(Publicado en clan-destinos)
Leyendo el tema de portada del último número de la revista Editur titulado "El turismo entra en el tablero político", se refleja que la actividad turística tiene cada vez más protagonismo en la política de este país, ya sea a nivel nacional, autonómico o local. De hecho, hay diferentes tipos de datos que corroboran este papel destacado del turismo.
Según se puede leer en el artículo de Editur, parece que la continuidad del actual Plan del Turismo Español Horizonte 2020 (con unos objetivos aparentemente claros, con importantes apoyos, la participación de los agentes sociales y un presupuesto destacado) depende de los resultados de las elecciones del mes de mayo. No entraré a valorar si dicho plan es o no un buen plan, pero si creo en la planificación turística. Y esta necesita de tiempo y consenso para aplicarse.
Y si bajamos esto a una escala más regional/local, vemos como en contadas ocasiones (Sevilla o Málaga por ejemplo) se establecen grandes pactos que marquen una hoja de ruta para el desarrollo del turismo en una destinación a “salvo” de cambios políticos. De hecho, lo más frecuente es que con los cambios de cada cuatro años, también cambien de manera substancial las estrategias o proyectos turísticos del destino.

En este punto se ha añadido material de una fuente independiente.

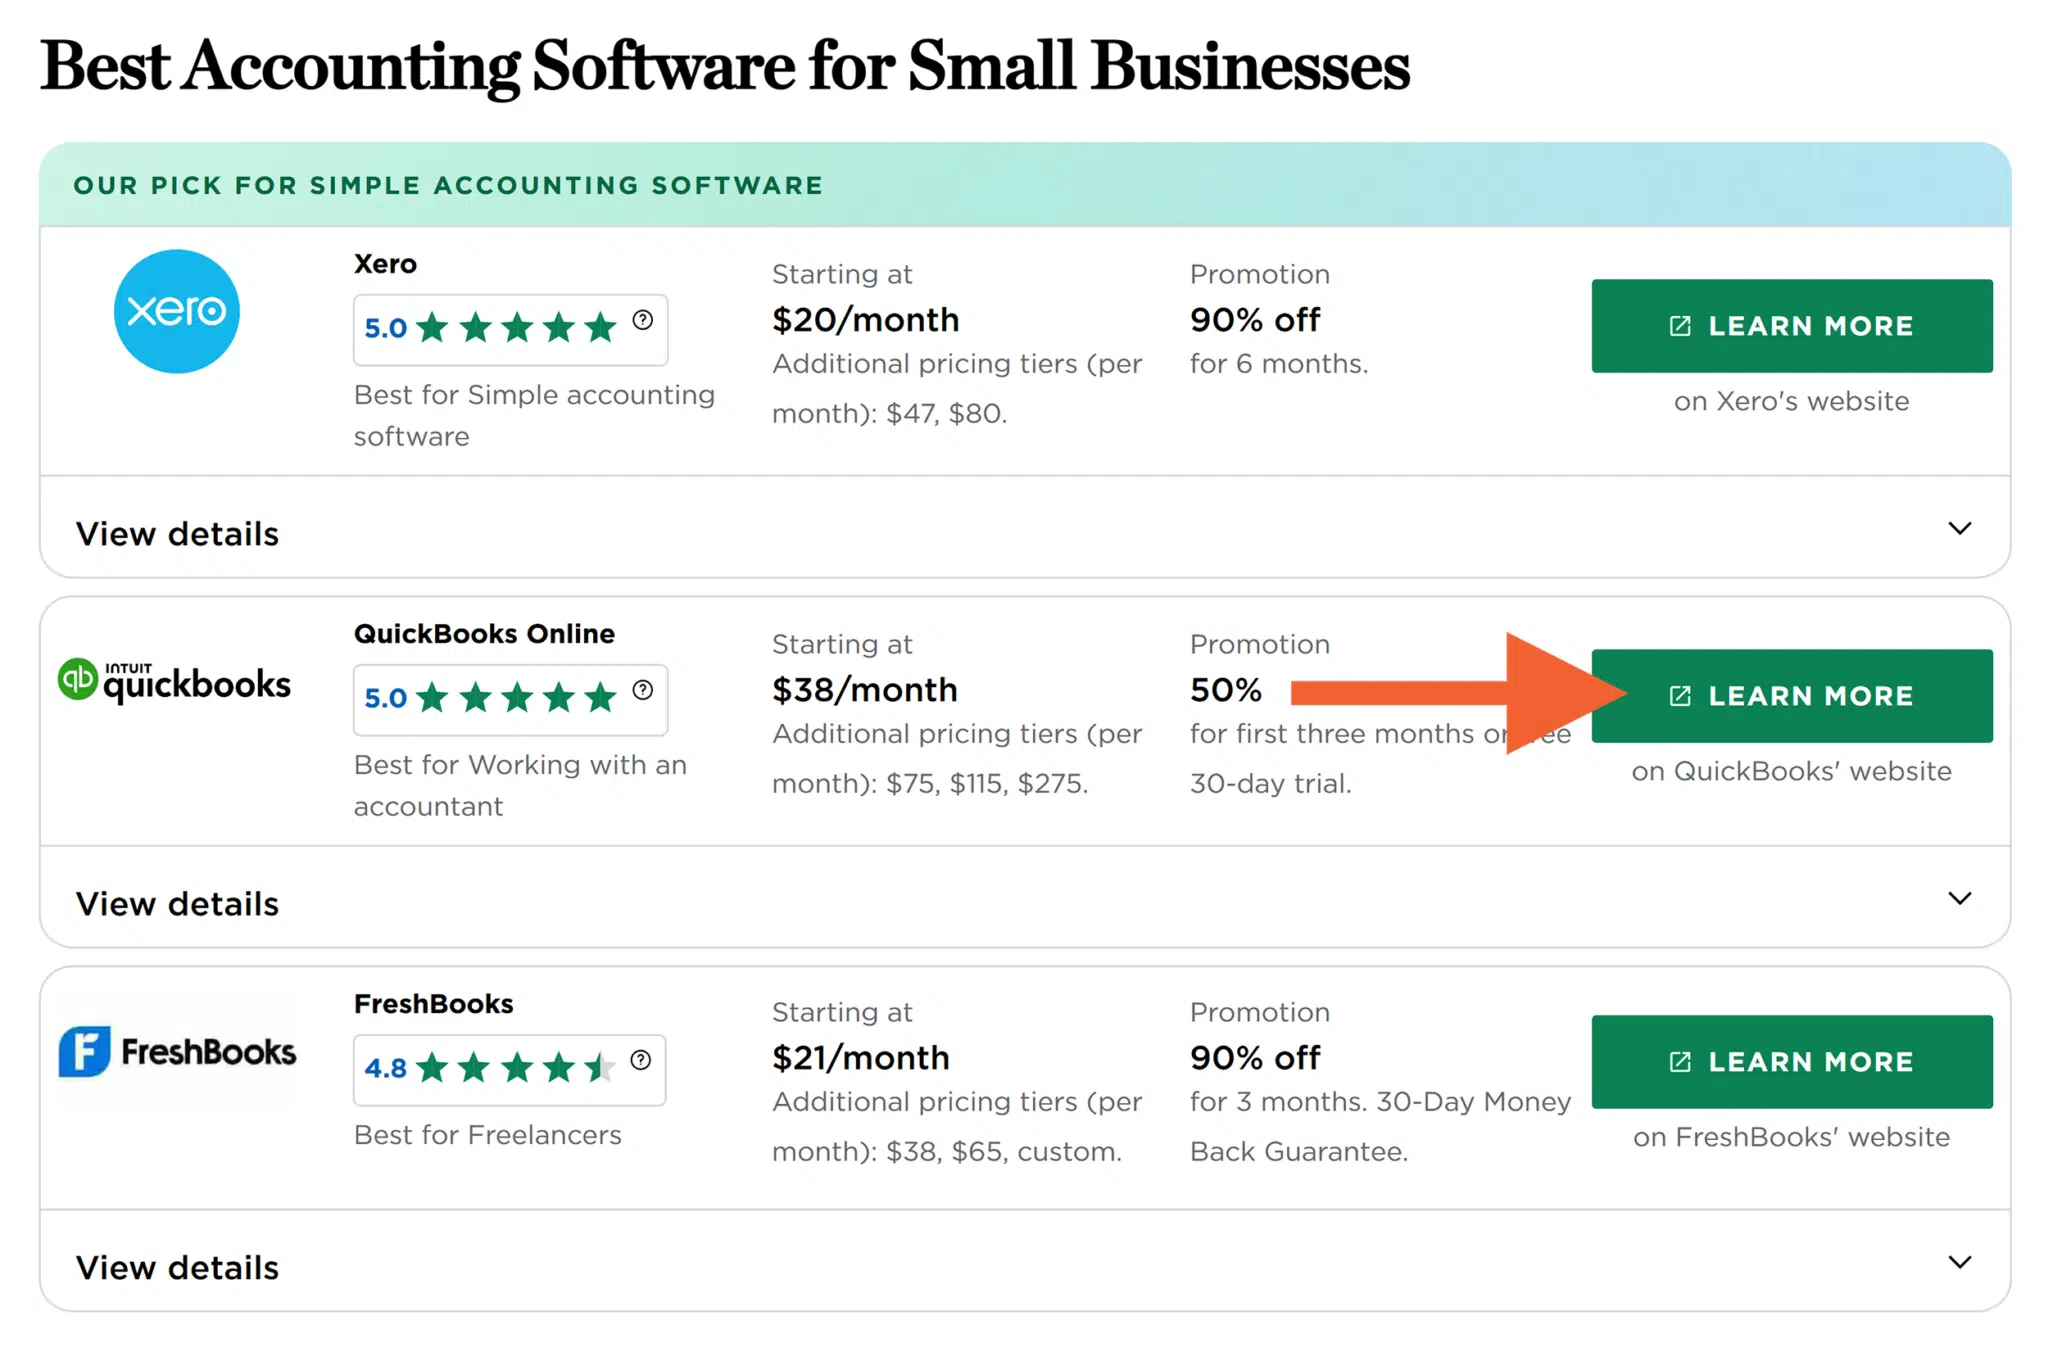2048x1352 pixels.
Task: Click Learn More for Xero
Action: (1790, 325)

De una parte, es lógico que cada uno tenga sus ideas acerca del turismo y las quiera aplicar, pero parece que se debería buscar un consenso mínimo acerca la dirección a seguir, o los grandes puntos sobre los que actuar. Y una vez establecidos, poner el “sello” personal del gobierno de turno, pero sin desvirtuar la línea a seguir.
Pero si esto es así, ¿por qué parece tan difícil establecer pactos a medio y largo plazo para su desarrollo? Y más sabiendo que es una actividad que necesita tiempo para ver las acciones convertidas en resultados.